Collected data
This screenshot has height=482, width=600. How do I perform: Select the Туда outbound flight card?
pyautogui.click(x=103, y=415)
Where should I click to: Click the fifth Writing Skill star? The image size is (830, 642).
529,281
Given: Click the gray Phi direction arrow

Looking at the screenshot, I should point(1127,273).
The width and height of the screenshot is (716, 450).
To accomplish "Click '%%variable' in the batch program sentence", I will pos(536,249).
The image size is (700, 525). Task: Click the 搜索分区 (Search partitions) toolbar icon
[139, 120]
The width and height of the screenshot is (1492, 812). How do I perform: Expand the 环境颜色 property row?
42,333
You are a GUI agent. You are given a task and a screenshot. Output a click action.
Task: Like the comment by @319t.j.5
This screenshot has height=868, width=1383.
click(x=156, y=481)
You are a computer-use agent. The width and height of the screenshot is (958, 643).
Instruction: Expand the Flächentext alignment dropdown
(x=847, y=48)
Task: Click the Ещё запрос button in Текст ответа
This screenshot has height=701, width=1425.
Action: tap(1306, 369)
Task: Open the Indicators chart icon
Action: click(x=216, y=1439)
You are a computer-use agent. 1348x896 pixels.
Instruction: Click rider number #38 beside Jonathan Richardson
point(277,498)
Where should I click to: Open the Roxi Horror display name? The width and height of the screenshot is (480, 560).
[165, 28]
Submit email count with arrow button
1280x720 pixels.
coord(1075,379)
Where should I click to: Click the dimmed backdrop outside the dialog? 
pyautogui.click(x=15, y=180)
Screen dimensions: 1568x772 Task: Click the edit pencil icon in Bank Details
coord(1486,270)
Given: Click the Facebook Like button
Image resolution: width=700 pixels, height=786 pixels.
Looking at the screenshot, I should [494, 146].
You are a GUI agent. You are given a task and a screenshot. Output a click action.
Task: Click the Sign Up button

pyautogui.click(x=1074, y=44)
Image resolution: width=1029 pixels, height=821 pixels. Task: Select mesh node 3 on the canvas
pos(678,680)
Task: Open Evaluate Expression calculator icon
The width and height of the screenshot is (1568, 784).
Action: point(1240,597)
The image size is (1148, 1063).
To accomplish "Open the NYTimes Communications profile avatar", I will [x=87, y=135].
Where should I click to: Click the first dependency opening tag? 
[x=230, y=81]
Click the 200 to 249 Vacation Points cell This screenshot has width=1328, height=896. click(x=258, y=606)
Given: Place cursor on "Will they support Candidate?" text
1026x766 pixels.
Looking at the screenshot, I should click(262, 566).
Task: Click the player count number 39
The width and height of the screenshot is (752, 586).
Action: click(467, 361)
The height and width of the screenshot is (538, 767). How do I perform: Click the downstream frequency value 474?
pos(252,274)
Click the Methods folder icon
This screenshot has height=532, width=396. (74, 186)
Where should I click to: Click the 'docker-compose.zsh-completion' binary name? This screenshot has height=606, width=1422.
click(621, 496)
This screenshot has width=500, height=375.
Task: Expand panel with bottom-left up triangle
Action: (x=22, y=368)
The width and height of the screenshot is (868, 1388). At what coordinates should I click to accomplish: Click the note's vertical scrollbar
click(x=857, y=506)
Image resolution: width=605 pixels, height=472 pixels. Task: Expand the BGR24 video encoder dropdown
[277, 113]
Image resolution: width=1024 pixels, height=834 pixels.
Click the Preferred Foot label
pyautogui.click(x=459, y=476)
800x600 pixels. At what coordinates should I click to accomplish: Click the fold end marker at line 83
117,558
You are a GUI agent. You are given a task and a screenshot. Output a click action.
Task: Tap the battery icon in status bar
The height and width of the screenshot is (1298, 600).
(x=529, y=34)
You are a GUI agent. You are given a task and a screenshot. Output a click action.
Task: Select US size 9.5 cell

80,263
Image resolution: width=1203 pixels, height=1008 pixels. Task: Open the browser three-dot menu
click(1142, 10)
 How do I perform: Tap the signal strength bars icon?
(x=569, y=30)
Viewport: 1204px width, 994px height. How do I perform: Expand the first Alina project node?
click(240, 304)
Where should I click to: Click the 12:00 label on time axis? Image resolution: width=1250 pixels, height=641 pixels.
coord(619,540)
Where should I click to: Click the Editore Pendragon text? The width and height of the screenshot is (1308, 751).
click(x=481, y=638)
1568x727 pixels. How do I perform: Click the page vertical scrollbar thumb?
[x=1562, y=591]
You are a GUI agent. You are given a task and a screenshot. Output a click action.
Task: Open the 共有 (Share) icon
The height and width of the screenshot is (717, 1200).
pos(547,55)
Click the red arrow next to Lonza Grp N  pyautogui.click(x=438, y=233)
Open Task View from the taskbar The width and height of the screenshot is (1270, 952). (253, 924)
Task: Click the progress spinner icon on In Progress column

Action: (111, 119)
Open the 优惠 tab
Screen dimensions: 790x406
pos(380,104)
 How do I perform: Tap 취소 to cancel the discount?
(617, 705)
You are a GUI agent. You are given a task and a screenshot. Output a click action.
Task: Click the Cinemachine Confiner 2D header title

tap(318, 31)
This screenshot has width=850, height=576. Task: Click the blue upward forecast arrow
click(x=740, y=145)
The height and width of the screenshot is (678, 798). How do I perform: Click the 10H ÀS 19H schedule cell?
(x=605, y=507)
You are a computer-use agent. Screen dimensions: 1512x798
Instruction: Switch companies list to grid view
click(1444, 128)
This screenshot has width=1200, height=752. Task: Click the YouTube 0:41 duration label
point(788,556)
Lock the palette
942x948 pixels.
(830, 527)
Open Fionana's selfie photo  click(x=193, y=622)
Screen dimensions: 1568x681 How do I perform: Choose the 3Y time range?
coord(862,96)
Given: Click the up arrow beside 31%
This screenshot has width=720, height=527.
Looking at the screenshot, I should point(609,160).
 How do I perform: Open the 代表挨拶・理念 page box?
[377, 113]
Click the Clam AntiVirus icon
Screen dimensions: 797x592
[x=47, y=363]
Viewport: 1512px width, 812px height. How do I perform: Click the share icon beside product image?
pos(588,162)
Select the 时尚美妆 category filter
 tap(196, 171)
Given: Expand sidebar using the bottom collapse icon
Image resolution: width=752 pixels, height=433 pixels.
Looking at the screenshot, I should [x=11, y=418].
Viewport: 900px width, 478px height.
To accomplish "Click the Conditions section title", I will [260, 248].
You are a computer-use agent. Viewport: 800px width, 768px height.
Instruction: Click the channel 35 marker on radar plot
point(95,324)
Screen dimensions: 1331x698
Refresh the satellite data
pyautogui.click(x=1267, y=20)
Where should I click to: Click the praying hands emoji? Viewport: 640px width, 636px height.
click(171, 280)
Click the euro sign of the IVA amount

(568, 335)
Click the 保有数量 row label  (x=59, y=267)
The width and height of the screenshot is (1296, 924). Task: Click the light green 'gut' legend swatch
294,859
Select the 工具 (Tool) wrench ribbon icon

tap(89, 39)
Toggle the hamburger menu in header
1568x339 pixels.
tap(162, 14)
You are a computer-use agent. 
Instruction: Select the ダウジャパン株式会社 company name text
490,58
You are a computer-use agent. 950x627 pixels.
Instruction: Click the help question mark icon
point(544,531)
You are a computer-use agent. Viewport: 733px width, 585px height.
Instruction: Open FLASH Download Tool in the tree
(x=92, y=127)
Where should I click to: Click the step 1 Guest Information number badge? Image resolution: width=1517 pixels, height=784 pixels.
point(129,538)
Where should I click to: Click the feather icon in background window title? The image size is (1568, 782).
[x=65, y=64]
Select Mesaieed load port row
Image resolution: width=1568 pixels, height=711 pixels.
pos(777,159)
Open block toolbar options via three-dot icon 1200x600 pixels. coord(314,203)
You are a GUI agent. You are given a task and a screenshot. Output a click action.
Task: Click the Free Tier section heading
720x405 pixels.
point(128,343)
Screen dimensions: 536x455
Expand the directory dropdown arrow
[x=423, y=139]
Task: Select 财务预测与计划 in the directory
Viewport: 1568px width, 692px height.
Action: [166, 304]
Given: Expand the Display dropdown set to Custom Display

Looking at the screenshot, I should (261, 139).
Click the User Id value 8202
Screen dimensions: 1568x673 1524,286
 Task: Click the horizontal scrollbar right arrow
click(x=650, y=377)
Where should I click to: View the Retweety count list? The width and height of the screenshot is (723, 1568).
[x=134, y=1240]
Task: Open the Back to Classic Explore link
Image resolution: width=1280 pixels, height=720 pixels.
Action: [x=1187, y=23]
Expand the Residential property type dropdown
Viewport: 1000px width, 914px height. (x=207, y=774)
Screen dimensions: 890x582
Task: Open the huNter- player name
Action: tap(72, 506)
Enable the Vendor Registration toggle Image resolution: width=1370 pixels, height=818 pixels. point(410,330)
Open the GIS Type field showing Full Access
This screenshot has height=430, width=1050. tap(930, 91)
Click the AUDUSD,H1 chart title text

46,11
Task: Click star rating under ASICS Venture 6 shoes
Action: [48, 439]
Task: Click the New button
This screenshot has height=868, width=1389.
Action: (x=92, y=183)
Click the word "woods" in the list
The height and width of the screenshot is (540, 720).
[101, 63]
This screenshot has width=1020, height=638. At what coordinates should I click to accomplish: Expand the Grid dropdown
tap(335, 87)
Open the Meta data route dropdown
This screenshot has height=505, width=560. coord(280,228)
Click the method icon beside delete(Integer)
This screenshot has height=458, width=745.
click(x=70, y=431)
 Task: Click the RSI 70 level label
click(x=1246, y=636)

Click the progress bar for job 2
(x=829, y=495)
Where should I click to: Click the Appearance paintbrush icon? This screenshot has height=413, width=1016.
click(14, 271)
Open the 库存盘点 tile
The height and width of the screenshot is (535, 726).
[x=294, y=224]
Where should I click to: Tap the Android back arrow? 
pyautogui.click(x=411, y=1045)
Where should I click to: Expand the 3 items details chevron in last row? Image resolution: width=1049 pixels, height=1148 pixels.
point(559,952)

*WORK TASK*. If a line above contains the string "Like", count it, then give the total and nothing else.

*ANSWER SECTION*. 2